◆ Work required
Reproduce the listing, starting at the line that contains "You are a computer-use agent. The width" and ending after the line that contains "pyautogui.click(x=13, y=73)", with "reload" swapped for "refresh" and everything else left as it is.
☆ ☆ ☆ ☆ ☆
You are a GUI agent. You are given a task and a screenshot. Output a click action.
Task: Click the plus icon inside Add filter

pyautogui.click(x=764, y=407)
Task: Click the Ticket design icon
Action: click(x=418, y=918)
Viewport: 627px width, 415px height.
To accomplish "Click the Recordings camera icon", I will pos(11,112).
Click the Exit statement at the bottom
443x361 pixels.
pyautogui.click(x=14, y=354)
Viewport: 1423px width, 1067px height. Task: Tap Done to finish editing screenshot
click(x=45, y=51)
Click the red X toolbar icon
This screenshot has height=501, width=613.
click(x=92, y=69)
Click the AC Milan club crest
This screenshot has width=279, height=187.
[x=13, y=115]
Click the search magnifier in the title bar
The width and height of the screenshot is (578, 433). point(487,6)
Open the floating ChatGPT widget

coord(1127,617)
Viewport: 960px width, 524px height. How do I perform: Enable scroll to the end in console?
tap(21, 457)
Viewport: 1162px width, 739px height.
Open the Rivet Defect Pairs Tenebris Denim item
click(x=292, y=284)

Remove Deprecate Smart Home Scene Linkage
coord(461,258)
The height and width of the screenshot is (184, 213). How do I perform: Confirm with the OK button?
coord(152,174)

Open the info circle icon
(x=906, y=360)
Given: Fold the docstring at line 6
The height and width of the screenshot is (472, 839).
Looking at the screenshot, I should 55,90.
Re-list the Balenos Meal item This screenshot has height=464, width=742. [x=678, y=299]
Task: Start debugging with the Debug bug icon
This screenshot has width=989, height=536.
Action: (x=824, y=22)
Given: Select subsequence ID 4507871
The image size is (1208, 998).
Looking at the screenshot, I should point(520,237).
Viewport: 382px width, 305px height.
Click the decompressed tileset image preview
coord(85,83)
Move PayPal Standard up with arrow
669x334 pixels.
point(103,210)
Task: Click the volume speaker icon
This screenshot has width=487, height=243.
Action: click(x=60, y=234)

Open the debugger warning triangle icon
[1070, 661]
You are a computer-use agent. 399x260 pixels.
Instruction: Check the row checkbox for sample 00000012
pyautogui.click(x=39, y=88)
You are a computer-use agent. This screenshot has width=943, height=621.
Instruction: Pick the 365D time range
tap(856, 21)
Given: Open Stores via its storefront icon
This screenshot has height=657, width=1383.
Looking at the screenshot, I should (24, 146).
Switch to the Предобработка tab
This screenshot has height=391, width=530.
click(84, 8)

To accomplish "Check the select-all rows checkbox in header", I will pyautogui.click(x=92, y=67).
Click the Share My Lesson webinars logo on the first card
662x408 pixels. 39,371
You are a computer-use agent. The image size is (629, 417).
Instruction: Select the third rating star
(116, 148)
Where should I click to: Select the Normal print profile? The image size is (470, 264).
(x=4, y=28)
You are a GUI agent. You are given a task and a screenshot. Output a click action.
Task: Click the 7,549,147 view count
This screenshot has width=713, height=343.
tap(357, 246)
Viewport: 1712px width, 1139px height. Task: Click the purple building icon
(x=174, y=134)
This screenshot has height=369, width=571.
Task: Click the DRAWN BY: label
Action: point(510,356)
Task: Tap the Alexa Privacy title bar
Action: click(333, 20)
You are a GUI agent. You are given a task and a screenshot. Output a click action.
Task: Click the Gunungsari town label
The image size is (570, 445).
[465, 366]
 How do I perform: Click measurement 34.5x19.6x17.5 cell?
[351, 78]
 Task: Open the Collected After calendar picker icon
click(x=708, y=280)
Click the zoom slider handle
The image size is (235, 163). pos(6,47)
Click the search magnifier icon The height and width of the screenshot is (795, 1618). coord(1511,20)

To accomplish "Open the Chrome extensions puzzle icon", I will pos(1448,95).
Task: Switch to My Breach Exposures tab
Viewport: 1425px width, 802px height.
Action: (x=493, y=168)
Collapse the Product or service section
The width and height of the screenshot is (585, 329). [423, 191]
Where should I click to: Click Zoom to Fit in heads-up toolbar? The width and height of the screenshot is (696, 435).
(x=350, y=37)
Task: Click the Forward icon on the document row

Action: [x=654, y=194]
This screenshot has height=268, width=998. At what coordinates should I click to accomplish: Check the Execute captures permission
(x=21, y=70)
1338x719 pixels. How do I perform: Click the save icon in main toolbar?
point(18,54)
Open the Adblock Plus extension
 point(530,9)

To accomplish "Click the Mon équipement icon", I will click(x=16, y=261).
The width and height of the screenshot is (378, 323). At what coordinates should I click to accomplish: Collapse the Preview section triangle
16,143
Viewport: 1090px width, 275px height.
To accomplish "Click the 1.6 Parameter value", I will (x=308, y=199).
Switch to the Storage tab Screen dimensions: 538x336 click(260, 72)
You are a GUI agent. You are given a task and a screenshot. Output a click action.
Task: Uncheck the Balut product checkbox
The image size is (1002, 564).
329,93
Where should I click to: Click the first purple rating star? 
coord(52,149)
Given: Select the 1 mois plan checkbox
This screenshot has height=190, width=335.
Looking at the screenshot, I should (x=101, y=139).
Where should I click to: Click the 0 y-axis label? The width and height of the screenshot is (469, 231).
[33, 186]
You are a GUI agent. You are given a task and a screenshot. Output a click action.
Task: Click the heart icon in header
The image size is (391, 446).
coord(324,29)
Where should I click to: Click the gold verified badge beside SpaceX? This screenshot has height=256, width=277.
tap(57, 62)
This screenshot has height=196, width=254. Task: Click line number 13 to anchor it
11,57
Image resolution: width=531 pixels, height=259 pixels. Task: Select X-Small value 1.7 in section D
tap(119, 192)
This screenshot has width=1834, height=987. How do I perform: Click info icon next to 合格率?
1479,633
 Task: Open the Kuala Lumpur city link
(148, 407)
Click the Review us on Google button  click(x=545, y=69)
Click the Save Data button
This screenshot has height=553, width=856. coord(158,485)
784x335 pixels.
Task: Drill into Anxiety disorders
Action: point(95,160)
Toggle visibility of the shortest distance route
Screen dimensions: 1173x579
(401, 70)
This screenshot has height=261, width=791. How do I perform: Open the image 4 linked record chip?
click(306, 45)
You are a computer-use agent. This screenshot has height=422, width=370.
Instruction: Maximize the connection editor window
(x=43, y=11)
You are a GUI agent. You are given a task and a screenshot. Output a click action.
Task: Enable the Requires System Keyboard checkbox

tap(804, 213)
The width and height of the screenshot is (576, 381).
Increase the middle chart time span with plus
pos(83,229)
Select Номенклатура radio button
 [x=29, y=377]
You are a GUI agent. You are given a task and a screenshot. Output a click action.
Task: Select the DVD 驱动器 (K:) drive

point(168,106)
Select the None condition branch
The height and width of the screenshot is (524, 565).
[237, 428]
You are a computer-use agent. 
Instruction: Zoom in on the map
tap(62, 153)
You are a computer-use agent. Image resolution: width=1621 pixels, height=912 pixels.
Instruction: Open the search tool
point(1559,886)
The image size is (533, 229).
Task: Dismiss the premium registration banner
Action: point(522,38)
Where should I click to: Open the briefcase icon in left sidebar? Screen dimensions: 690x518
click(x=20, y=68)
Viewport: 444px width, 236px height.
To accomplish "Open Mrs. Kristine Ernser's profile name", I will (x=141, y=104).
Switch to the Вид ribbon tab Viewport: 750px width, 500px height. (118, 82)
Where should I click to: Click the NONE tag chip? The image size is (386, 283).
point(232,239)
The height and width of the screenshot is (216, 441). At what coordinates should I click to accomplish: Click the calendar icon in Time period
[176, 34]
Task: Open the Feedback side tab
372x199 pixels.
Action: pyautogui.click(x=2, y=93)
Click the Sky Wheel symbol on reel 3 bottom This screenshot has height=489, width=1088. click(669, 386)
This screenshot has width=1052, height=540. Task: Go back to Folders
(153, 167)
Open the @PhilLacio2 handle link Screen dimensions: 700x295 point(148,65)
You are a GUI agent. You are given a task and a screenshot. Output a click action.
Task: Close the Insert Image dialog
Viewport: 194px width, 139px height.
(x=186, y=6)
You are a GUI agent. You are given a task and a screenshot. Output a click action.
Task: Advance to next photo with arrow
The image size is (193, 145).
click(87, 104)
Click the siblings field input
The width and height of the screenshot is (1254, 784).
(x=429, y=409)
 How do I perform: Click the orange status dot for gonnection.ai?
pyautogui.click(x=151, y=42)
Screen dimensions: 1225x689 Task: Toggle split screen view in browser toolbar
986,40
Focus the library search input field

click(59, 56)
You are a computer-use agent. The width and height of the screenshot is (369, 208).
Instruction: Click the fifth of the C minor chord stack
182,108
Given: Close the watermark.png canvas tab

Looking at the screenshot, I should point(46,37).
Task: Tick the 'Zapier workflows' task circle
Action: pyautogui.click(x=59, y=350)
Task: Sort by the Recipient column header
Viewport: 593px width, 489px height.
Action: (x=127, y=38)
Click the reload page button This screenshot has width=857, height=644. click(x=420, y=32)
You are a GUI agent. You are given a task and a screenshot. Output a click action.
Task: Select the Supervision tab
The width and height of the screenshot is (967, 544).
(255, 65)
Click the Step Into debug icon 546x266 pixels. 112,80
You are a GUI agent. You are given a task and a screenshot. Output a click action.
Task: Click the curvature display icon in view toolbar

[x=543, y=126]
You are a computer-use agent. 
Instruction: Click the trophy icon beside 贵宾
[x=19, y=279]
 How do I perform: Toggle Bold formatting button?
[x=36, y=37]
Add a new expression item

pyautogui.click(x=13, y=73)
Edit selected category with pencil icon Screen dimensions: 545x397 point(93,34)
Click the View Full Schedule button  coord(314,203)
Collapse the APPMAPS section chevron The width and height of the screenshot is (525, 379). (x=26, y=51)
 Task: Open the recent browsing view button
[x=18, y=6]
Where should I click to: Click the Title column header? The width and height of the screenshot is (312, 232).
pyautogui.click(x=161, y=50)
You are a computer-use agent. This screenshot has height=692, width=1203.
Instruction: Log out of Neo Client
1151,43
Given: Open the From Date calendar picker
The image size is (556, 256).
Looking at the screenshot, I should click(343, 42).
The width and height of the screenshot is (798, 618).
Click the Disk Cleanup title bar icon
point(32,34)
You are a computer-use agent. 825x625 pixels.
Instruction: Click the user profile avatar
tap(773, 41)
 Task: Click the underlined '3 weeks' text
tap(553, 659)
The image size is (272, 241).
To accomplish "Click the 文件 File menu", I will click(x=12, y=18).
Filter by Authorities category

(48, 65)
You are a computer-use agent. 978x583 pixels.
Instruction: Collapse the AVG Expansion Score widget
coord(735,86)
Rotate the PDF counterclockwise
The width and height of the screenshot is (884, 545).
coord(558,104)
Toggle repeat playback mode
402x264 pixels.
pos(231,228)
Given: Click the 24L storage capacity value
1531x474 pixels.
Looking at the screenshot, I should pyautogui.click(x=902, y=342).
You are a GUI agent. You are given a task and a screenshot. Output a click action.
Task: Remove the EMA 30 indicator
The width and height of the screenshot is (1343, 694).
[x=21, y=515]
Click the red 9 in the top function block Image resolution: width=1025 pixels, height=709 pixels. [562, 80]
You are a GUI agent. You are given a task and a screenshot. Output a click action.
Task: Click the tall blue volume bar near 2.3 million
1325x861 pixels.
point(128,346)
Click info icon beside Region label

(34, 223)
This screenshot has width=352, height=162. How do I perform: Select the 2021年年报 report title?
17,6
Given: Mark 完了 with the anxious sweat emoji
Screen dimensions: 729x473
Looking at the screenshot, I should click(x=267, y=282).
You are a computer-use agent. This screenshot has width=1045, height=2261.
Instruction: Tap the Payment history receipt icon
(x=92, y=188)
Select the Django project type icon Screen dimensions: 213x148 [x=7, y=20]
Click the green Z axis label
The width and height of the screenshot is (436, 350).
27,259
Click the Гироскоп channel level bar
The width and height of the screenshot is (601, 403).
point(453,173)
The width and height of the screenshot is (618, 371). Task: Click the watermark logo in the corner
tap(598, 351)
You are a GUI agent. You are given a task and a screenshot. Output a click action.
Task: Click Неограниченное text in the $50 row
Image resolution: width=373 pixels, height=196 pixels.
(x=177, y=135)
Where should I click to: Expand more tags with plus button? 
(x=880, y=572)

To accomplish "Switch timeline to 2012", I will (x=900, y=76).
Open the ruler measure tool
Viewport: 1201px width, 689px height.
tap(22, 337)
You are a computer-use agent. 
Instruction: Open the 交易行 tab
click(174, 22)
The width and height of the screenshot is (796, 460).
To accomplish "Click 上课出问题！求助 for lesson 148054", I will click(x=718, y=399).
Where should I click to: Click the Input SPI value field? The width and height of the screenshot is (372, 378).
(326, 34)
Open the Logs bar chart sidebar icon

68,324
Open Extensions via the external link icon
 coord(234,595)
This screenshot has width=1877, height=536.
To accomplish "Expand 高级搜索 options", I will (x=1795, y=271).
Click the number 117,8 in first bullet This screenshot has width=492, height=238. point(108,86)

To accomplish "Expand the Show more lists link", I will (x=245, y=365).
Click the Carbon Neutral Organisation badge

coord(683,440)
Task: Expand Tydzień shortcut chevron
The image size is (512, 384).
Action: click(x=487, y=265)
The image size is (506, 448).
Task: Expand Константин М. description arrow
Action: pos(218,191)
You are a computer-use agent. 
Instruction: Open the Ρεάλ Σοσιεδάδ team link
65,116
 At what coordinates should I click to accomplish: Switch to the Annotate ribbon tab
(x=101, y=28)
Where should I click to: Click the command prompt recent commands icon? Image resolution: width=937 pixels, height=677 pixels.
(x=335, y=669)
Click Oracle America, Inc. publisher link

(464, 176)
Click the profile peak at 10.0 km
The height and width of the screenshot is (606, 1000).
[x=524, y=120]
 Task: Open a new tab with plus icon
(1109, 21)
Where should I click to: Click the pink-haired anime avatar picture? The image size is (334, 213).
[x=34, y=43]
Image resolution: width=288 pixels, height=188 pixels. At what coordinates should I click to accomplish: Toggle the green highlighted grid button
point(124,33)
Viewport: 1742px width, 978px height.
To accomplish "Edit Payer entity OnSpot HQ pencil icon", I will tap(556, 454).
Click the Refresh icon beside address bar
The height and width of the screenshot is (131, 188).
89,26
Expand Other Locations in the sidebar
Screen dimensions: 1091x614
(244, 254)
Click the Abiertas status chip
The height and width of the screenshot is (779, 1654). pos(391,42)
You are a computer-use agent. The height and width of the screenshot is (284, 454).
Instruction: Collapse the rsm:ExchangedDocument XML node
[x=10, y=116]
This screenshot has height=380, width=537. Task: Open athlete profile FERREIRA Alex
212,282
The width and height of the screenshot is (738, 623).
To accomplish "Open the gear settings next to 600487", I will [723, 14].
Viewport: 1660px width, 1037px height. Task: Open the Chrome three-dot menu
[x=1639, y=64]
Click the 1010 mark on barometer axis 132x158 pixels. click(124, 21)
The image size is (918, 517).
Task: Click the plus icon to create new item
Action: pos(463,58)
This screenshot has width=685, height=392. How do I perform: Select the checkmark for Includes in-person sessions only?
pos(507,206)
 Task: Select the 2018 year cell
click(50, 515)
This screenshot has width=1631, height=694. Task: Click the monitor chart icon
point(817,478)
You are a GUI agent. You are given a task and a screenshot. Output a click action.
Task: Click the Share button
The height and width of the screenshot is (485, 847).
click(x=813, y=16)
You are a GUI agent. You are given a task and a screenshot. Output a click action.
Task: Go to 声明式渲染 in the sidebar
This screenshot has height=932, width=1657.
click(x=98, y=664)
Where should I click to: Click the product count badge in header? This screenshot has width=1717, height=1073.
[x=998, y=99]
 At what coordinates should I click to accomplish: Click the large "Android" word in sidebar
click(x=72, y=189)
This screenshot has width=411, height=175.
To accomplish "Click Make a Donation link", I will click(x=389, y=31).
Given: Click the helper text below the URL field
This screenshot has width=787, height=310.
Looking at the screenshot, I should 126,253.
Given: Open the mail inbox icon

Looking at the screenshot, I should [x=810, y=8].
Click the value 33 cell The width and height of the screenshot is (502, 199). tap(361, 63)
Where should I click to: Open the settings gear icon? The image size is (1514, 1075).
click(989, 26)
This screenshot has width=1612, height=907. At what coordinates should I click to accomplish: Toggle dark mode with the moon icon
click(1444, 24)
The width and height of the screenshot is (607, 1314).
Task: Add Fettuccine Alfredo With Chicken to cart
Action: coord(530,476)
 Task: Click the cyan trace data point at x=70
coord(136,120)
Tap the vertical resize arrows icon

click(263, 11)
☆ ☆ ☆ ☆ ☆
◆ Solution
You are a computer-use agent. The width and height of the screenshot is (369, 208).
Instruction: Click the fifth of the C minor chord stack
182,108
Given: Close the watermark.png canvas tab

Looking at the screenshot, I should point(46,37).
Task: Tick the 'Zapier workflows' task circle
Action: pyautogui.click(x=59, y=350)
Task: Sort by the Recipient column header
Viewport: 593px width, 489px height.
Action: (x=127, y=38)
Click the refresh page button This screenshot has width=857, height=644. click(x=420, y=32)
You are a GUI agent. You are given a task and a screenshot. Output a click action.
Task: Select the Supervision tab
The width and height of the screenshot is (967, 544).
(255, 65)
Click the Step Into debug icon 546x266 pixels. 112,80
You are a GUI agent. You are given a task and a screenshot. Output a click action.
Task: Click the curvature display icon in view toolbar

[x=543, y=126]
You are a computer-use agent. 
Instruction: Click the trophy icon beside 贵宾
[x=19, y=279]
 How do I perform: Toggle Bold formatting button?
[x=36, y=37]
Add a new expression item

pyautogui.click(x=13, y=73)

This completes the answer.